Colleges can only accept so many applicants, as anyone knows. As such, the option to withhold such strategic information as standardized test scores adds a new element to the game theory of college-hunting. Suddenly, years spent developing a foundation for the SAT or ACT are years that spared too little time for self-development. Specifically, hitchhiking through rural America, taking up a job at NASA, or something similarly distinguishing. In summary, the game becomes more complex, more chaotic, and more cutthroat — adjectives that don’t suit the pursuit of education, crucial as it is in modern society. Having said all of this, I completely understand the opposition to test-optionality. Similar criticisms apply to test-blindness, though it’s a more charitable policy, in that there’s no such strategizing about test scores. But still, it opens up space for more strategies to develop for applicants to improve their chances of acceptance, and it spoils a lot of previous hard work.

 

Though rational, I’m inclined to believe these objections miss the forest for the trees. Intricacies of the college struggle aside, the two areas which updated test policies are touted as addressing — economic and racial inequality — aren’t actually addressed very much at all. Both categories of inequality, closely interlinked as they are, go beyond just access to standardized testing materials.
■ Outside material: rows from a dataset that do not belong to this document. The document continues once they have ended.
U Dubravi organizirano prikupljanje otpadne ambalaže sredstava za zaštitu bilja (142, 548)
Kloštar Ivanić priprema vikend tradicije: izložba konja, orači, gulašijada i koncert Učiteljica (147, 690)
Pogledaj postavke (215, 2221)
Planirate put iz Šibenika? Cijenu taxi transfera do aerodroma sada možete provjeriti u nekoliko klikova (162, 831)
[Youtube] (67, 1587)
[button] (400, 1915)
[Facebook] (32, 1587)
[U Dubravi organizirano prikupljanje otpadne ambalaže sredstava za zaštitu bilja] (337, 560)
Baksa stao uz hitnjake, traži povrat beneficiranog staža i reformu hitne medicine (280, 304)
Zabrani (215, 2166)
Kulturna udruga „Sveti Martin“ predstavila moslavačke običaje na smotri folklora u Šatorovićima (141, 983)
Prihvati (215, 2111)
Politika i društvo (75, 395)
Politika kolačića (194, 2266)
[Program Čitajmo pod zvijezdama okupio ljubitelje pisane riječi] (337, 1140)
As Mal Goss expounded in a recent college counseling meeting I had the privilege of attending, the eschewing of standardized testing itself, without all of the attached politics of COVID and America’s widening economic gulf, has a troubled history. Despite the appealing rhetoric of meritocracy, past pushes to noticeably depress the influence of test scores in college admissions have served to further codify discrimination. The key problem runs deeper than anyone cares to admit; its solution is perhaps not fully knowable. But the essential ingredients for educational opportunity and success are simply lacking for many people for no other reason than their SES or race, regardless of what relatively nominal changes are made to an institutional process that still bears its myriad biases.

Contrast this with Lakesiders: while not all wealthy, each of us is privileged in the classical sense. We have access to a vast network of personal and impersonal resources which will no doubt render us aid far into the future. It comes with the community we’re a part of, and it’s nothing to be ashamed of or repentant for. Still, the reality needs to be confronted. Each of us is in a better position than most other people in this country. Throw in COVID, and suddenly pandemic-related procedures that seem overly litigious (we have to keep Trace on all day??) are really prime examples of the durability of our community. We’ve weathered this pandemic remarkably well. This is while public institutions are, comparatively, in danger of slipping off the edge.

 

I suppose what I mean to say is that testing policies are just band-aids for the real problems at hand, decades-old and ballooning due to the pandemic. Such growing inequality, especially in the face of COVID, that there seem to be two worlds to our one nation: one whose inhabitants have the luxury of meditating on the virus, another whose inhabitants are just trying to make it through, same as any other time. The worlds aren’t cut-and-dry, and the line between them can become rather dissolved, but in the area of education — we’re in the first. And what is education if not the board from which the rest of a person’s life springs? Inadequate access to education, or plain inadequate education, is a sad reality that’s only shoved in our faces by every tit-for-tat match of economic stimulus played in Congress. To answer the questions I myself posed, we Lakesiders can consider test-optionality and -blindness policies however we want, and we can — no, should — fold them into our college models strategically. We all deserve to see the fruits of our hard work and dedication reflected in our chosen college. That’s just the rub: we all deserve as much. The only optional thing is being blind to that fact.